Operating System (OS)

• Install Microsoft Windows Server 2016 or 2019 Standard or Enterprise Edition.

  See:

  System Requirements

• Enable the Windows Firewall. See details in Network Security Section below.

  Also see:

  Server Requirements

• Install and configure an Anti-Virus (AV) product, such as N-able EDR or N-able AV Defender.

• Install an N-central Agent onto the Report Manager system; N-central automatically recognizes Report Manager, and adds applicable health checking and monitoring services, Remote Control, and access to other tools remotely, such as deploying AV.

SQL Server

• Install Microsoft SQL Server 2017 Standard or Enterprise Edition

  See:

  System Requirements

IIS

• Configure HTTPS with a minimum of TLS v1.2 for Report Manager by following the Installation Guide (Configure HTTPS and SSL for Report Manager page 20).

  See:

  Configure HTTPS and SSL for Report Manager

• Install the latest security patches for IIS and enable Secure HttpOnly Cookies and HSTS attributes in IIS.

  See Microsoft:

• Microsoft - HSTS on IIS

• Microsoft - Secure Cookies on IIS

Application Security – Report Manager

• Install using the Local Admin account or a domain account with local admin rights, DO NOT USE a domain admin account.
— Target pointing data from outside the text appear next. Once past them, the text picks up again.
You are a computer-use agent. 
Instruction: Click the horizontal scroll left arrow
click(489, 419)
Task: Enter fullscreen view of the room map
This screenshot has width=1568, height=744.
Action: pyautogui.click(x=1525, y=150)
  NOTE: It is not necessary to join the Report Manager server to a domain. It is only required if optionally delivering Scheduled Reports to a file share, which requires a file share on the same domain, or if delivering Scheduled Reports via email and the environment requires domain-joined mail hosts.

• After linking N-Central as a datasource, disable the reportsadmin default account

  See:

  Post Install Steps

Network Security

• Do not expose Report Manager directly to the internet.

• Create the following ACLs communication with Report Manager:

  • Enable port 443 inbound to Report Manager from local network only

    Also, optionally allow access to 443 (HTTPS) from sites where users require access to generate reports, such as Client sites (geo-restrictions)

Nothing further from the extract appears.